0

I have the following data showing 5 possible kids to invite to a party and what neighborhoods they live in.

I have a list of solutions as well (binary indicators of whether the kid is invited or not; e.g., the first solution invites Kelly, Gina, and Patty.

data <- data.frame(c("Kelly", "Andrew", "Josh", "Gina", "Patty"), c(1, 1, 0, 1, 0), c(0, 1, 1, 1, 0))
names(data) <- c("Kid", "Neighborhood A", "Neighborhood B")
solutions <- list(c(1, 0, 0, 1, 1), c(0, 0, 0, 1, 1), c(0, 1, 0, 1, 1), c(1, 0, 1, 0, 1), c(0, 1, 0, 0, 1))

I'm looking for a way to now filter the solutions in the following ways:

a) Only keep solutions where there are at least 3 kids from both neighborhood A and neighborhood B (one kid can count as one for both if they're part of both)

b) Only keep solutions that have at least 3 kids selected (i.e., sum >= 3)

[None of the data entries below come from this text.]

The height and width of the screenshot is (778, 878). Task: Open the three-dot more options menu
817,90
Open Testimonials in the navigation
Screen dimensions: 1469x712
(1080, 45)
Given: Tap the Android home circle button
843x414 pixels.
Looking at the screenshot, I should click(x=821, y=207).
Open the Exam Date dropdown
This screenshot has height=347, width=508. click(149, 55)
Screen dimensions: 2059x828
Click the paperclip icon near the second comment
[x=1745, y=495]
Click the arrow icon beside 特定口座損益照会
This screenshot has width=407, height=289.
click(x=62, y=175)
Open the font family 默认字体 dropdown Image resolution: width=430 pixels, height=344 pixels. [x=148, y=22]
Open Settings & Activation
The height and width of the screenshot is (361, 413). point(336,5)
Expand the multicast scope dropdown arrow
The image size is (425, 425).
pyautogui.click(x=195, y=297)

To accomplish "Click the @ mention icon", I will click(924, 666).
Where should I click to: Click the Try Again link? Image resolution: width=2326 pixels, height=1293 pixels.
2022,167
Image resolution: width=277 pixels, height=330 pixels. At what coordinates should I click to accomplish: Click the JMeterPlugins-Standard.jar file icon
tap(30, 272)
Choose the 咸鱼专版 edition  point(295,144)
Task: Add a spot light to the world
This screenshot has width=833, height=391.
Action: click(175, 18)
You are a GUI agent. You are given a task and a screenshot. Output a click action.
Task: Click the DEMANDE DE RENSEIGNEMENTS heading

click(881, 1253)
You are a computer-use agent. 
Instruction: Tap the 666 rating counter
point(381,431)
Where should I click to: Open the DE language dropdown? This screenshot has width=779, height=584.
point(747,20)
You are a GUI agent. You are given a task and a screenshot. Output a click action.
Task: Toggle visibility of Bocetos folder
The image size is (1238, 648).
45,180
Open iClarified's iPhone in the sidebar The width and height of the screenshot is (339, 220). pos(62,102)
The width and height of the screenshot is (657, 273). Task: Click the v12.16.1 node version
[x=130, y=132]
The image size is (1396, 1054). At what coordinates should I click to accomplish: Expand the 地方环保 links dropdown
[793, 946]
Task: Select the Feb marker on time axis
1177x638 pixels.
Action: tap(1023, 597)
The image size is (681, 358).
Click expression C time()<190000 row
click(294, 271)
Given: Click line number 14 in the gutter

I think I need to somehow join data to the solutions in solutions, but I'm a bit lost on how to manipulate everything since the solutions are stuck in lists. Basically looking for a way to add entries to every solution in the list indicating a) how many kids the solution has, b) how many kids from neighborhood A, and c) how many kids from neighborhood B. From there I'd have to somehow filter the lists to only keep the solutions that satisfy >= 3?

Thank you in advance!

Kathy
  • 194
  • 3
  • 13

1 Answers1

1

I wrote a little function to check each solution and return TRUE or FALSE based on your requirements. Passing your solutions to this using sapply() will give you a logical vector, with which you can subset solutions to retain only those that met the requirements.

check_solution <- function(solution, data) {
  data <- data[as.logical(solution),]
  sum(data[["Neighborhood A"]]) >= 3 && sum(data[["Neighborhood B"]]) >= 3
}
### No need for function to test whether `sum(solution) >= 3`, since 
### this will *always* be true if either neighborhood sums is >= 3.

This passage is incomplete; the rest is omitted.